These are some of the common myths debunked by Wealth-X in a special report released today.
The report shows that only 19% of the global UHNW population fully inherited their wealth. However, 65% made their wealth themselves and a further 16% inherited and grew their fortune through their own entrepreneurial endeavours.
It also shows that UHNW individuals defined as those with assets of at least US$30 million - who inherited their wealth have a lower average net worth (US$130 million) than their entrepreneurial peers who made their fortunes (US$142 million).
The report also reveals that only a small fraction of the global UHNW population possess a high enough net worth to afford a 30-metre superyacht, which has an average price tag of US$10 million (before maintenance, fuel and other expenses).
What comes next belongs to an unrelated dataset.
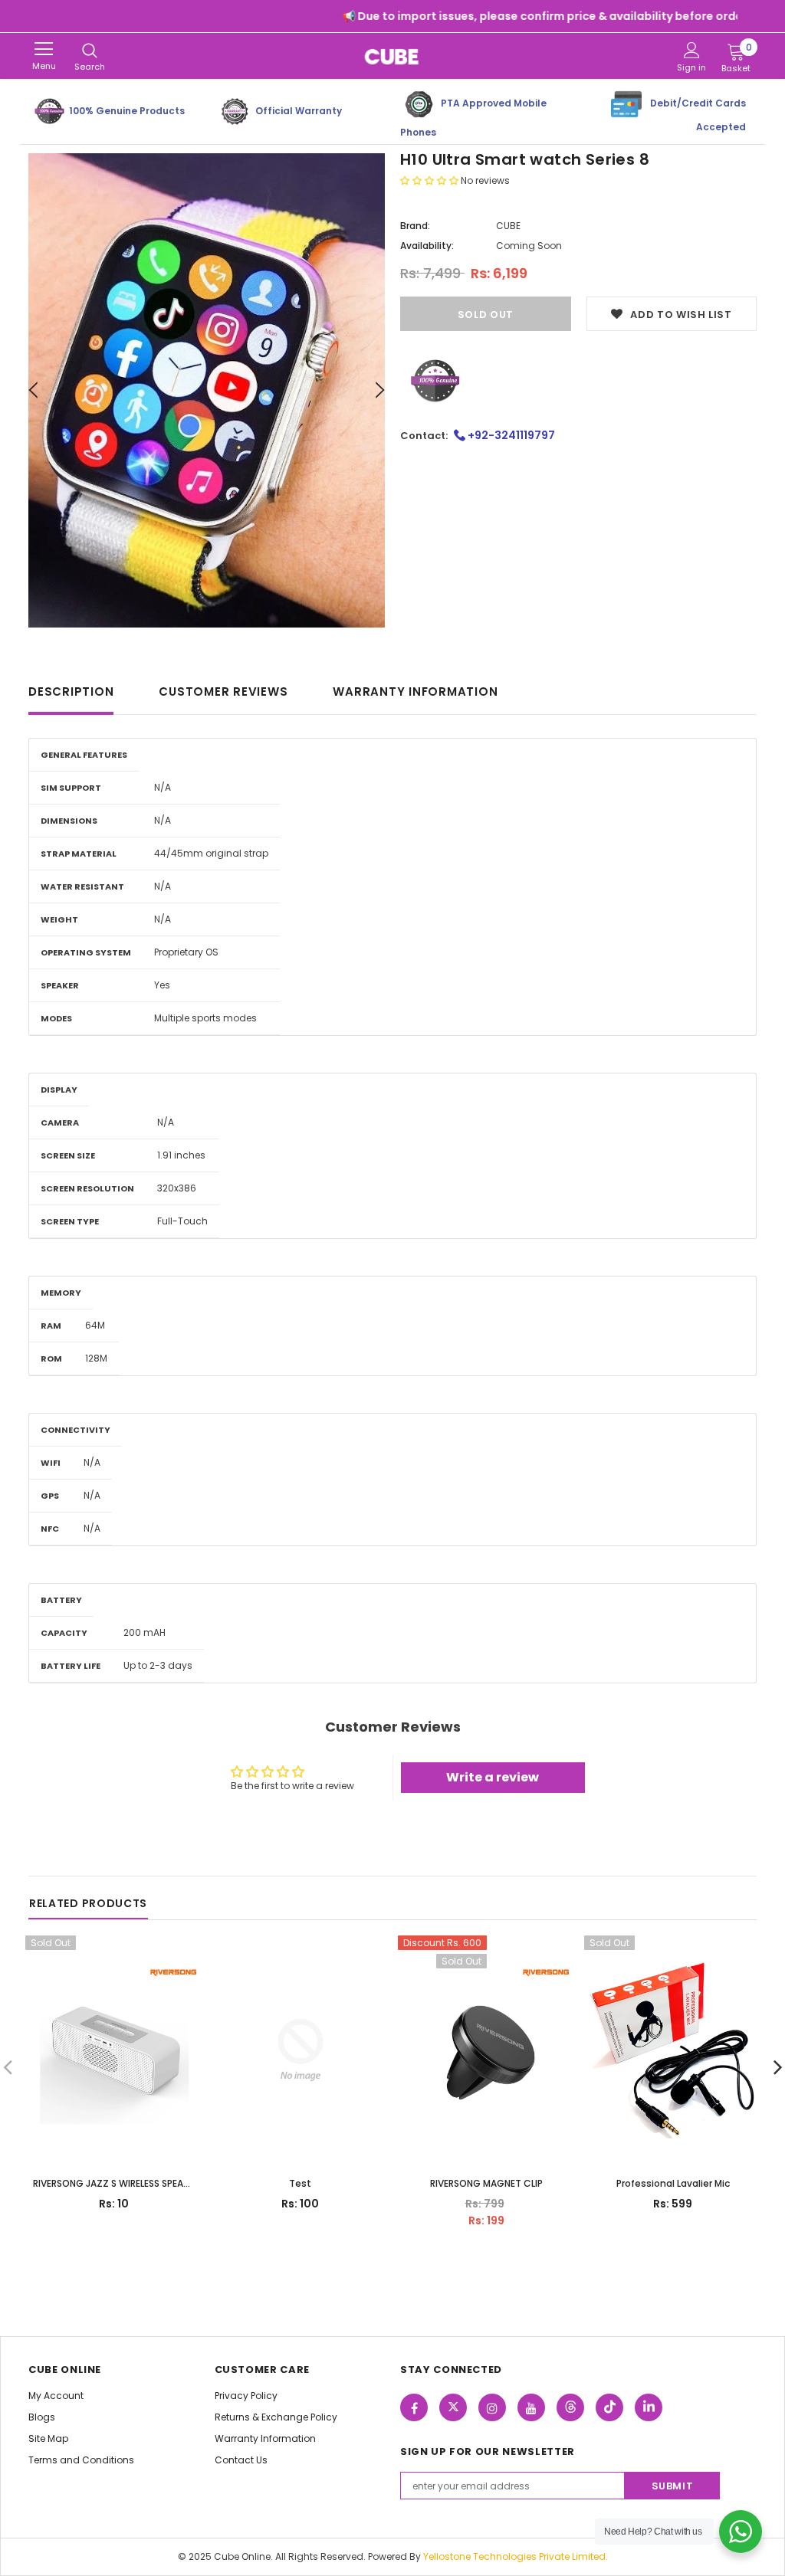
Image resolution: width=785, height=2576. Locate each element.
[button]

Due to the high cost of owning and maintaining a private jet or superyacht, many UHNW individuals charter these luxury crafts or travel on commercial airlines albeit in first or business class.
Globally, there were 199,235 individuals in 2013, with a combined wealth of US$27.7 trillion, according to the Wealth-X and UBS World Ultra Wealth Report.
Below are eight common myths about the ultra wealthy:
1. The world's wealthiest inherited all their money
2. The majority of super wealthy are investment bankers
3. "Technopreneurs are all hoodie-wearing college dropouts in their 20s"
4. "I have to go to an Ivy League University to be an UHNW individual"
5. The wealthy are immune to economic cycles
6. Chinese UHNW population is growing faster than everyone else
7. The wealthy don't give back
8. UHNW individuals all fly by private jet and own a superyacht
Incidentally, Reliance Industries Chairman Mukesh Ambani - India's richest person - owns a skyscraper residence in Mumbai which has been named the most expensive billionaire home in the world by Forbes.
Ambani's 27-story, 400,000-square-foot skyscraper home Antilia named after a mythical island in the Atlantic, tops the Forbes list of the most expensive homes in the world.